** Exercise directions **
Using the entries below, output exactly the lines from the one containing "Southern View (57, 1834)" through the final line, both included, and no others.
-------------------------
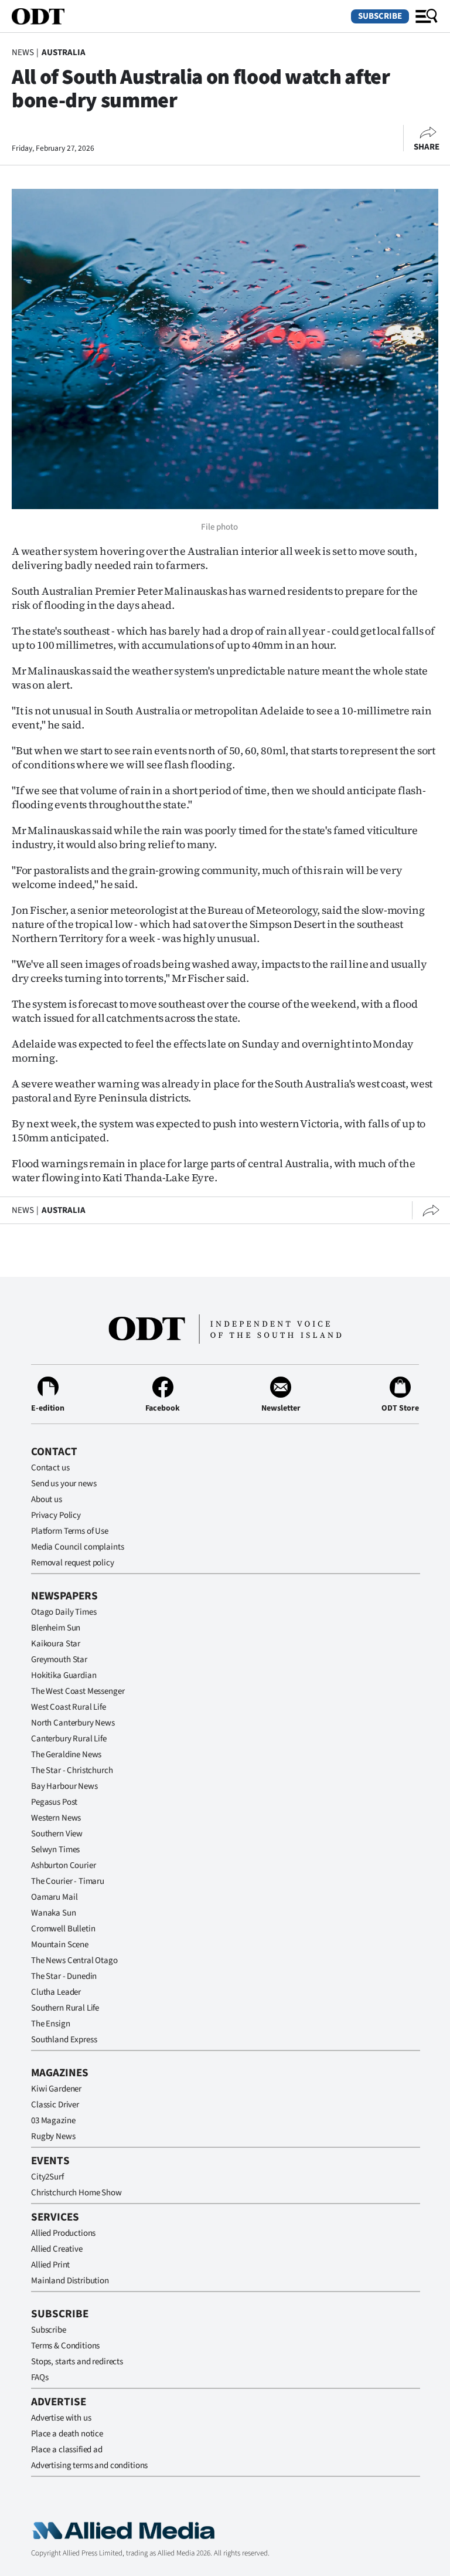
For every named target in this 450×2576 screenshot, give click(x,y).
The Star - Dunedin (64, 1976)
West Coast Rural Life (68, 1707)
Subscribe (380, 16)
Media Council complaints (77, 1547)
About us (46, 1499)
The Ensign (50, 2024)
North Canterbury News (73, 1723)
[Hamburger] (426, 16)
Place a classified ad (67, 2449)
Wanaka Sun (53, 1913)
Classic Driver (55, 2105)
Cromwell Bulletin (63, 1929)
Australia (64, 52)
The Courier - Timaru (67, 1881)
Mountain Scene (59, 1944)
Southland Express (64, 2039)
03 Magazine (53, 2120)
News (22, 52)
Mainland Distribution (70, 2281)
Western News (56, 1818)
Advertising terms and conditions (89, 2465)
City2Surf (47, 2177)
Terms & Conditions (65, 2346)
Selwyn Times (55, 1849)
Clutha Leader (56, 1992)
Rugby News (53, 2136)
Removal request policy (72, 1563)
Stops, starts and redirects (77, 2361)
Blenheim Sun (55, 1628)
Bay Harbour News (64, 1786)
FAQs (39, 2377)
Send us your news (63, 1483)
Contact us (50, 1468)
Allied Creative (57, 2249)
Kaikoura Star (55, 1644)
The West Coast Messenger (77, 1691)
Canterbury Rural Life (69, 1739)
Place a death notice (67, 2434)
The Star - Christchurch (72, 1770)
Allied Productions (63, 2233)
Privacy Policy (56, 1515)
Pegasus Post (54, 1802)
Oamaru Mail (54, 1897)
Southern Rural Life (65, 2008)
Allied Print (50, 2265)
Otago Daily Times (63, 1612)
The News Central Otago (74, 1960)
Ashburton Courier (63, 1865)
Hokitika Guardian (63, 1675)
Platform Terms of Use (69, 1531)
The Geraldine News (66, 1754)
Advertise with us (61, 2418)
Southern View (57, 1834)
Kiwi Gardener (56, 2089)
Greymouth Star (59, 1659)
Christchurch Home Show (76, 2193)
-------------------------
** Reply to the exercise **
Southern View (57, 1834)
Kiwi Gardener (56, 2089)
Greymouth Star (59, 1659)
Christchurch Home Show (76, 2193)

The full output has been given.